More efficient algorithm to find OR of two sets Given a matrix of n rows and m columns of 1's and 0's, it is required to find out the number of pairs of rows that can be selected so that their OR is 1111....m times.
Example:
1 0 1 0 1
0 1 0 0 1
1 1 1 1 0

Answer:
2 ---> OR of row number [1,3] and [2,3]

Given n and m can be an order upto <= 3000, how efficiently can this problem be solved?
PS: I already tried with a naive O(n*n*m) method. I was thinking of a better solution.
 A: In case you do not only want to output the number of pairs but also the pairs itself, you cannot do better than $\mathcal O(n^2m)$ in the worst case. This is because you need to read all the columns of the input anyway, hence the factor $m$, and you need to output all $\sim n^2$ pairs (in the worst case).
A: It seems easier to find the pairs you don't want.
Consider one column, find every line in that column that have a $0$ in it.
Let $I_k$ be the set of indices for that column, any pair of indices in $I_k$ forms an invalid pair.
If you initialize a set of every possible pairs, that'll cost you $\mathcal O(n^2)$ time and memory. With this initialization, it's easy to keep track of what pair you've already excluded or not.
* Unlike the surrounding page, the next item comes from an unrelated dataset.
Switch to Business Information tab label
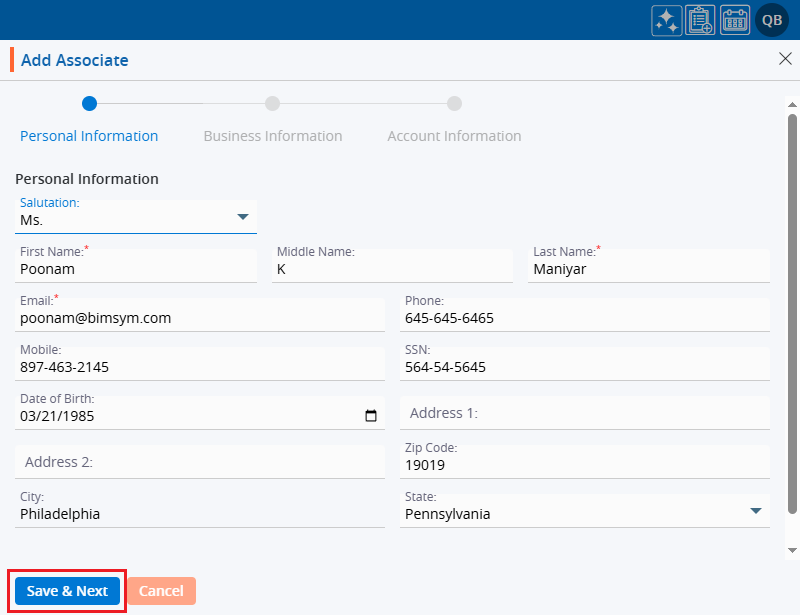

Finding $I_k$ costs $\mathcal O(n)$, processing all pairs in $I_k$ is at worst the number of invalid pairs overall, let's say $L$. Whenever you find a new pair to exclude, you can update a global counter, or even make a list of indices (if you need to identify the valid/invalid pairs).
Repeat for all $m$ columns, overall time complexity
of $\mathcal O(n^2 + nm + Lm)$.
Because $L\le n^2$ this is always better (not worse in asymptotic cases) than the completely naive way. If every pair is valid, $L=0$. If no pair is valid, $L=\frac{n(n-1)}2$, but if you kept track of the number of pairs you can interrupt the process after the first column. So the worst case would be somewhere in the middle.